Living with chronic illnesses can be deceiving as we can appear “fine” as we often do not display easily spotted physical symptoms. It can be tough for everyone involved with that person like friends, family and colleagues to understand why they bail out on happy hour or cannot drive long distances for visiting or take a lot of sick days. 


I suffer from backache, joint pains and abdominal pain. They are triggered by several things like stress, weather changes, not taking a proper rest or an illness flaring up like my fibromyalgia, Crohn’s disease or my IBS.

Many days I try to operate with minor pains in my back or joints and I have to take paracetamol or over the counter codeine and hope the pain goes away. Other days the pain is worse and the pain medication does not work so I have to hope lying down on the sofa or in bed works. 

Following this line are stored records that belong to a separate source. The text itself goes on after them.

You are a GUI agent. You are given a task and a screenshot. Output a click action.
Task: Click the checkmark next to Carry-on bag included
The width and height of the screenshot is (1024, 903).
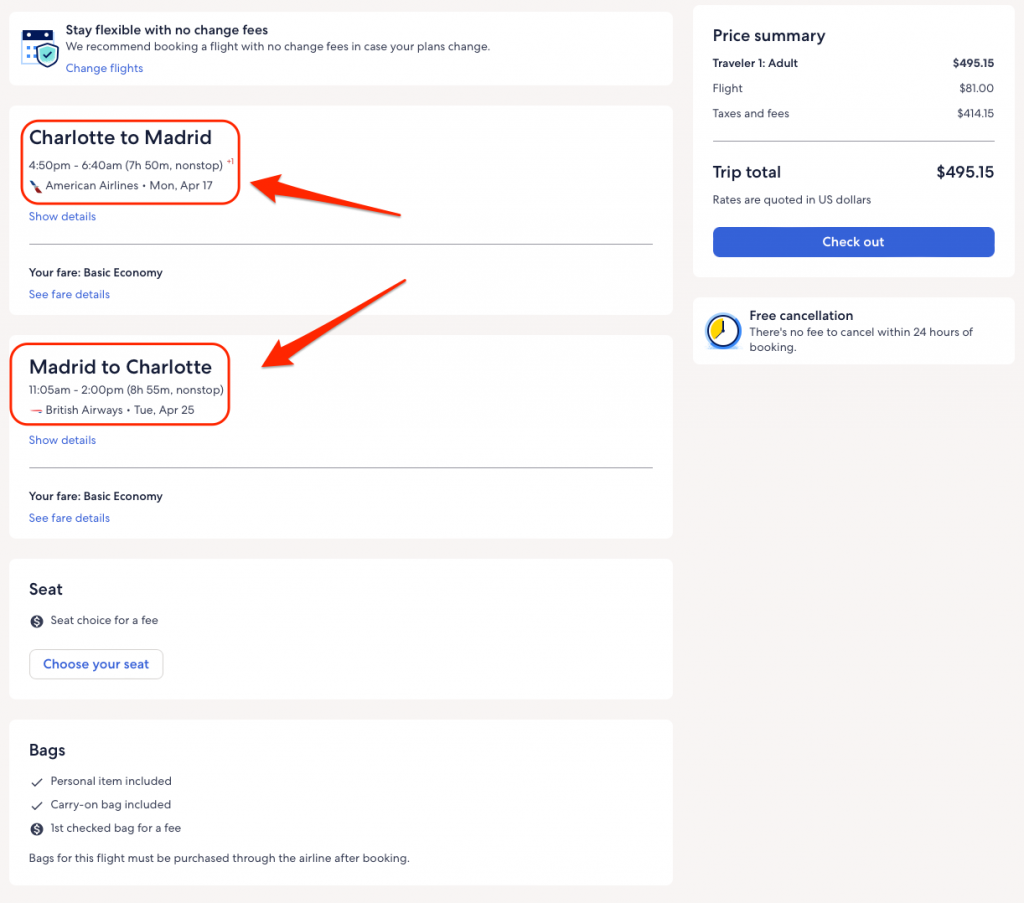pyautogui.click(x=37, y=805)
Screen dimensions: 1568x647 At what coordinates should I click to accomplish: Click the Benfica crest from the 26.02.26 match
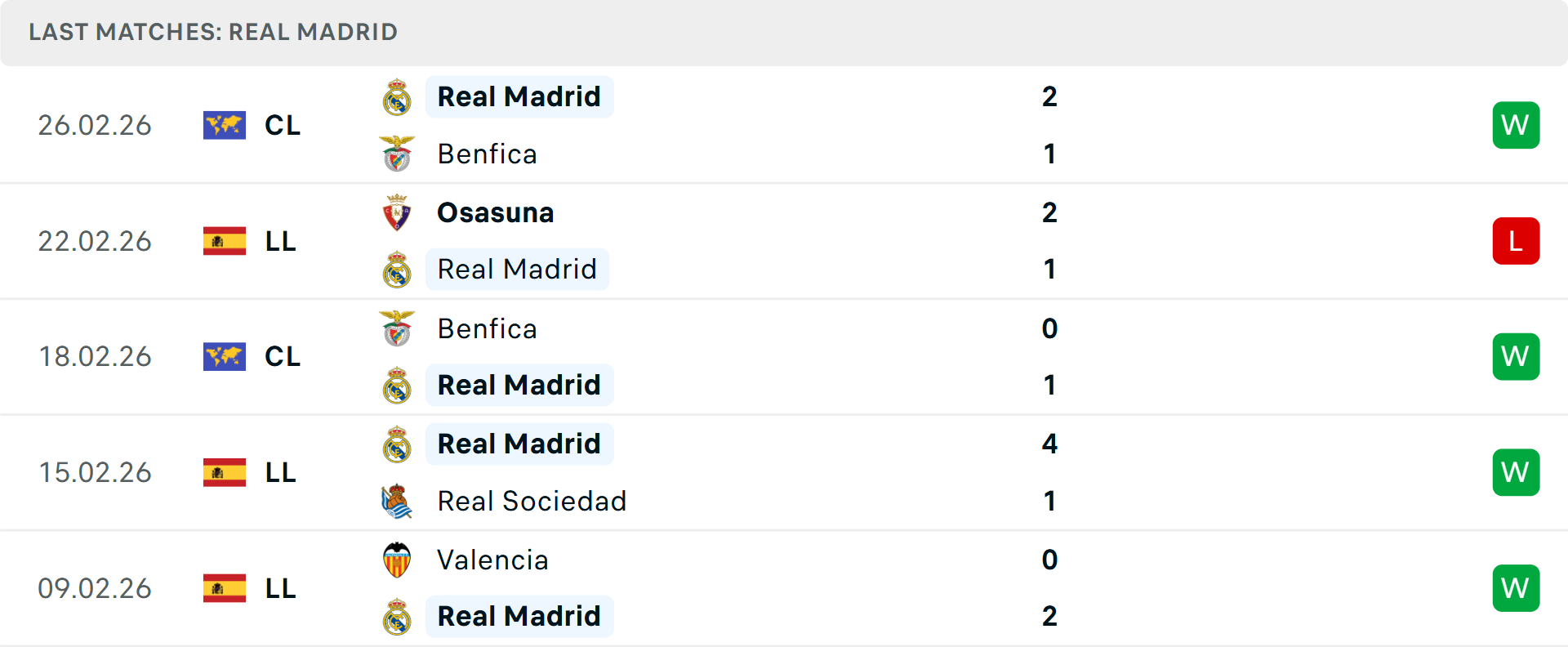point(397,154)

As a full time mum and also working full time with no friends or family that lives on my doorstep to help out as it is just myself and Alisha now in the house it does disrupt life for both of us. The days I am in pain and need to go places we need to leave earlier as I cannot walk fast like I normally do. The housework gets threw on the back burner as I have no energy to do it myself. I might not be able to take Alisha places even if I make a promise to her that we are going somewhere like the cinema. The television ends up being our friend and that is where we stay unless I need to get up and make us food. There are days I will not be able to do much but lie on the sofa and rest. Because of this I must pace myself throughout the day. If I try to do too many things I run out of energy and I have to rest up. 

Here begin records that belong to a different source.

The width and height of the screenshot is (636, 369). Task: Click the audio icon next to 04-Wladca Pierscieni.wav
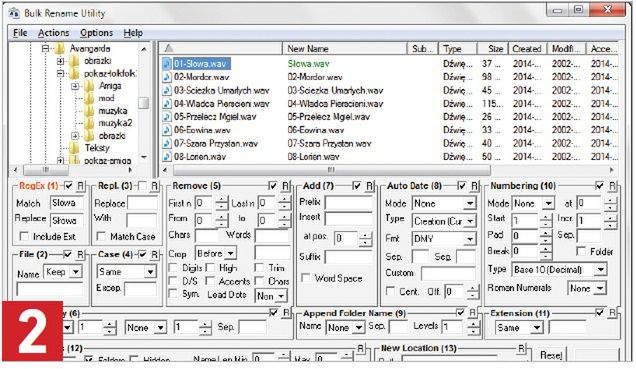click(x=167, y=104)
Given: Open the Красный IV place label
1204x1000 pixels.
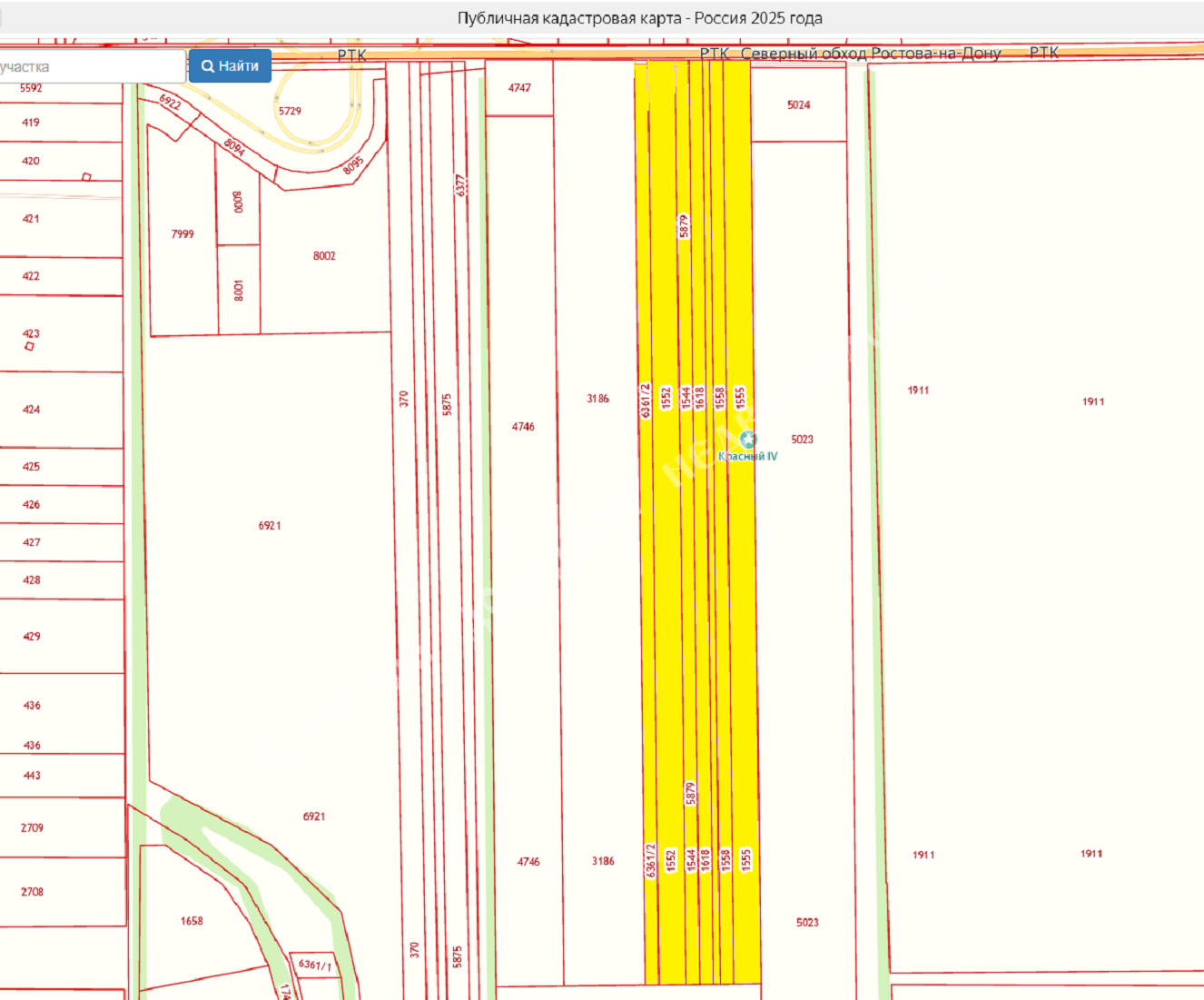Looking at the screenshot, I should [748, 457].

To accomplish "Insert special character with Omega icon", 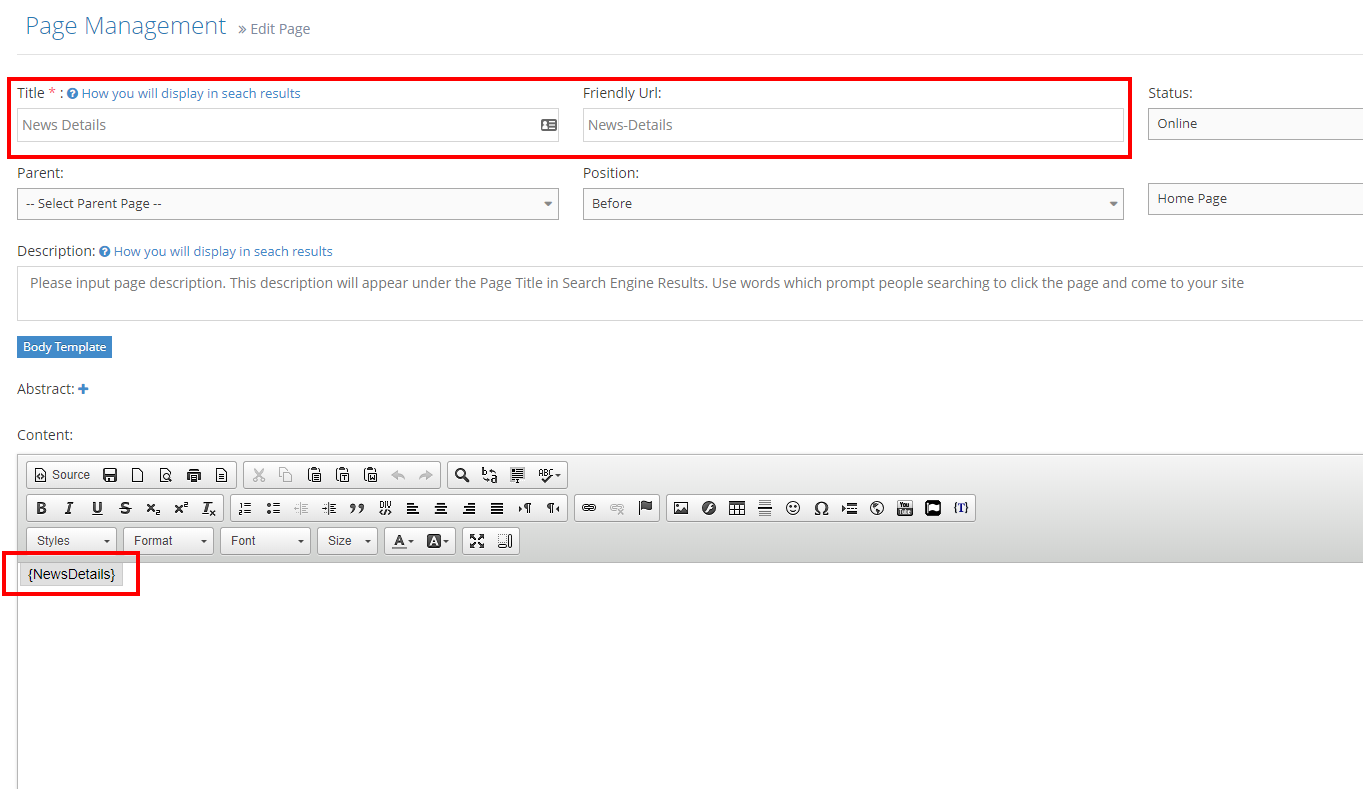I will tap(821, 508).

At home my work load piles up while I am sick. I get the basics done around the house. The laundry I hate with a passion so I literally get it washed and dried but it usually never gets folded unless I have visitors coming or ironed if I really need to get it ironed. 

I may not look sick but I do have varying levels of dishevelled at times because of a 3 year old, so it is nothing too out of ordinary there. To everyone, people who suffer with chronic and invisible illnesses can appear fine and it can be very hard to understand why we cancel plans or why they always complaining about being tired. The spoon theory which Christine put together to explain to her friend provides everyone a context to share with people in our lives so that they have a much clearer picture of what we have to deal with on a daily basis.